What Researchers Did
Researchers conducted a systematic review of 38 studies — covering both animal and human research — to examine the mechanisms, effectiveness, and safety of hyperbaric oxygen and normobaric (regular pressure) oxygen therapies for intracranial hemorrhage (bleeding in the brain).
What They Found
HBO works by reducing cerebral vasospasm, promoting new blood vessel growth, suppressing inflammation, and improving energy metabolism in the brain. Normobaric oxygen mainly protects the blood-brain barrier and reduces brain swelling. Clinical trials showed improved neurological function recovery and lower mortality in some patients. However, excessive oxygen can have harmful effects, making dose selection critical.

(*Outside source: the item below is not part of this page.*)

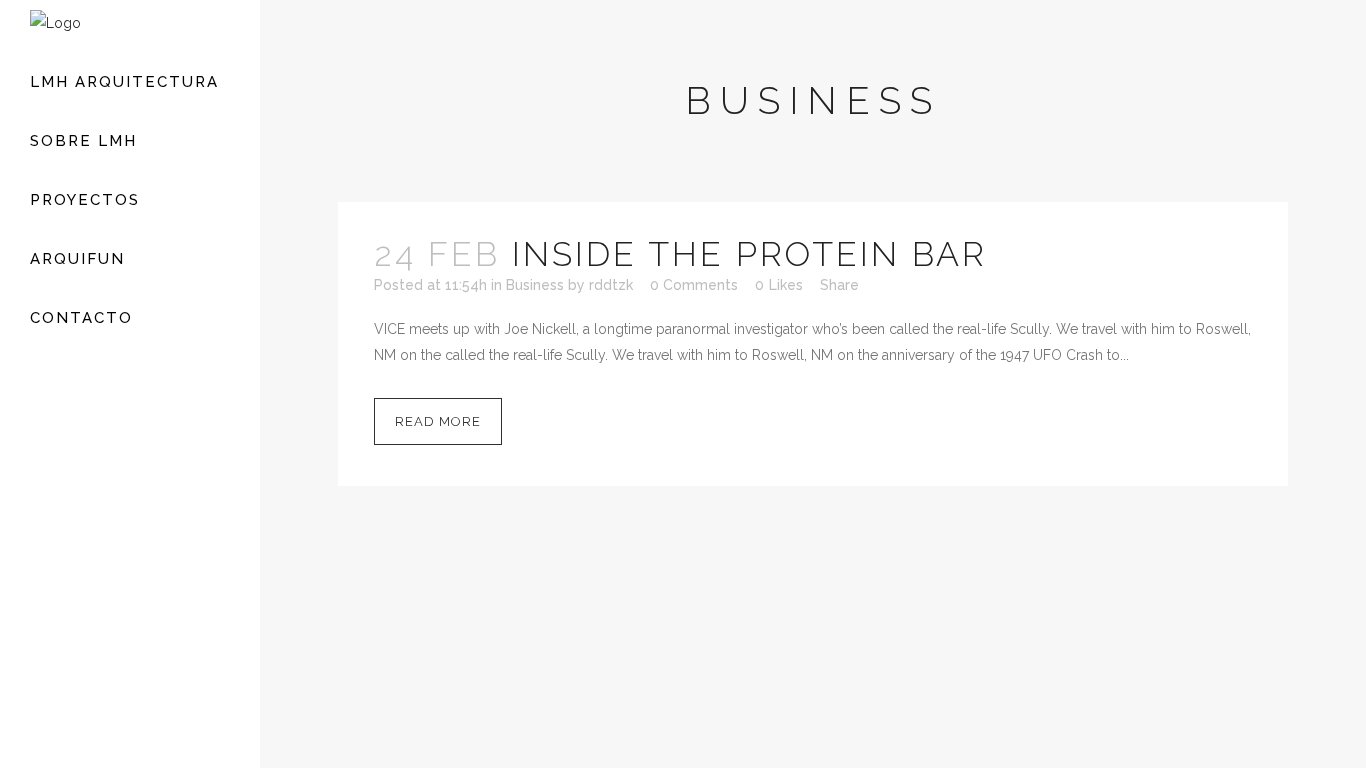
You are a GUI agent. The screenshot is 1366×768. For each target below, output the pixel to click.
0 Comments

What This Means for Canadian Patients
For Canadians who survive a brain bleed, oxygen therapy — particularly HBO — shows real promise for improving neurological recovery and survival. The key challenge is optimizing the dose, since too much oxygen can be harmful. This is an area where a specialist referral to a hyperbaric program may be valuable for select patients.
Canadian Relevance
No direct Canadian connection identified. Intracranial hemorrhage is not a standard OHIP-covered indication for HBOT in Ontario.
Study Limitations
The review includes only 8 clinical studies of oxygen therapy in ICH patients, and the remaining 30 were mechanistic or safety studies — the direct evidence in humans remains limited.